Il livello di istruzione nella parte dell’occidente che conosco, cioè gli Stati Uniti e i Paesi del Nord Europa, è calato in modo preoccupante rispetto a qualche decennio fa. E senza un certo livello di istruzione non è possibile coltivare il pensiero critico. Inoltre la velocità di Internet e dei social media fa sì che molte persone non si prendano il tempo per concentrarsi. La velocità annienta il pensiero critico, perché per capire è necessario studiare e contemplare. A volte servono giorni, mesi o anni per comprendere davvero qualcosa. Questa accelerazione crea uno stato costante di «disregolazione», cioè un’incapacità di controllare e gestire le nostre risposte emotive. Il cervello ha tre parti, il cervello rettiliano, il cervello dei mammiferi e la corteccia prefrontale. È nella corteccia prefrontale che formiamo il pensiero critico. Ma quando siamo in uno stato di «disregolazione» azioniamo la parte inferiore del cervello, fondamentale per la nostra sopravvivenza agli arbori dell’umanità, quando ci faceva scappare immediatamente se vedevamo una tigre affamata, senza restare seduti a riflettere, domandandoci quali sarebbero state le conseguenze se ci avesse aggrediti. Nel momento in cui questa parte del nostro cervello è in funzione non possiamo nemmeno accedere al pensiero critico. Il sistema mondiale, i governi e le aziende, stanno traendo profitto dal fatto che siamo «disregolati». Per parlare e affrontare questa situazione, ogni mese, conduco un incontro online aperto a chiunque voglia partecipare, chiamato Global Heart Gathering. Le informazioni si trovano sul mio sito joeweston.com. Non abbiamo il potere di contrastare le tecnologie perché non siamo miliardari, ma possiamo controllare il modo in cui rispondiamo a ciò che vediamo, esercitando il pensiero critico.

Il suo libro racchiude messaggi inaspettati di speranza. Nelle ultime settimane, in particolare, gli scenari mondiali sembrano catastrofici. Secondo lei come possiamo disinnescare l’aggressività che ci circonda?
Penso che sia un periodo duro, ma ho speranza nello spirito umano. Credo che la situazione migliorerà perché l’abbiamo visto dai corsi e ricorsi storici. Ci sono stati imperi che sono diventati enormi senza riuscire a sostenere una crescita incontrollata. E c’è un nuovo movimento che sta emergendo, nel quale sono coinvolte molte comunità e individui, impegnati per l’unità globale, la pace globale e il ripristino delle risorse del pianeta. È un movimento basato sull’equità e la pace per tutte le persone.
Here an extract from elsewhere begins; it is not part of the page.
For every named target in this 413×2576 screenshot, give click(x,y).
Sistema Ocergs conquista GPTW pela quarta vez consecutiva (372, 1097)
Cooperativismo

Non ne sentiamo parlare dai media, ma io lo osservo con la mia fondazione Fierce Civility Project. Sono convinto che le nuove generazioni non tollereranno a lungo di essere comandate da disperati disposti a distruggere tutto ciò che li circonda. I «potenti» oggi sono disconnessi dai loro cuori, dalla loro umanità, sovralimentati tecnologicamente e spiritualmente denutriti. Comandano manipolando le menti delle persone; il loro è un consenso distorto e non potrà durare a lungo.